Monsieur, si j’écrivais à un ingrat, je serais obligé de lui faire comprendre, par un long verbiage, ce que c’est que la reconnaissance ; heureusement pour moi je ne suis pas dans ce cas. Ma lettre s’adresse à un exemple de vertu, à un homme qui m’entendra très-bien en lui disant simplement que je suis pénétré des obligations que je lui dois.

Césarion, connaissant mon empressement pour tout ce qui me vient de vous, m’a envoyé vos deux lettres, se réservant à lui-même de me remettre le reste de vos ouvrages immortels entre les mains. S’il y a quelque chose qui me puisse faire redoubler l’impatience de le revoir, c’est le trésor précieux dont il est dépositaire.

Vos ouvrages seront conservés comme l’étaient ceux d’Aristote par Alexandre. Ils ne me quitteront jamais ; et je compte de posséder en eux une bibliothèque entière. C’est le miel que vous avez tiré des plus belles fleurs, et qui n’a rien perdu en passant par vos mains.
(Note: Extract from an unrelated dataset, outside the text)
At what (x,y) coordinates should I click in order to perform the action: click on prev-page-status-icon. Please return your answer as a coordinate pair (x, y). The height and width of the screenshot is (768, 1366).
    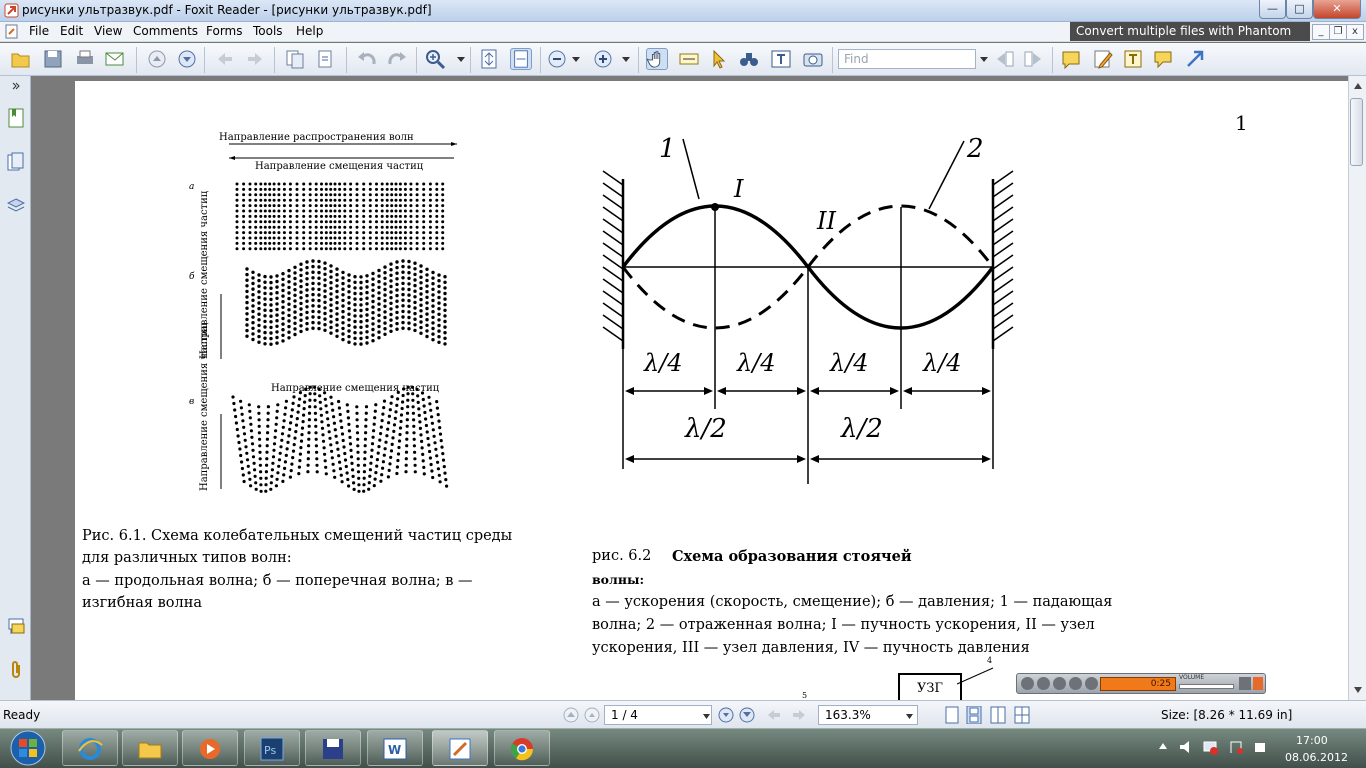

Non, monsieur, tant que vous vivrez, je n’enverrai qu’à Cirey faire la quête des vérités. Je ne troublerai point les glaçons de la Nouvelle-Zemble ni les déserts arides de l’Éthiopie, pour apprendre des nouvelles de la figure du monde[2]. Ces découvertes sont certainement louables, et, loin de les blâmer, je les trouve dignes des soins de ceux qui les ont entreprises ; mais il me semble que votre façon impartiale et judicieuse d’envisager les choses m’est infiniment plus profitable. J’apprends plus par vos doutes que par tout

  1. Le 20 septembre. (Œuvres posthumes.)
  2. Allusion aux voyages que venaient de faire : au Pérou, Bouguer, Godin, La Condamine ; au Nord, Clairaut, Lemonnier, Maupertuis ; voyez, tome VIII, l’ode de Voltaire sur ce sujet ; et, tome X, une note de l’Épître à Algarotti du 15 octobre 1735.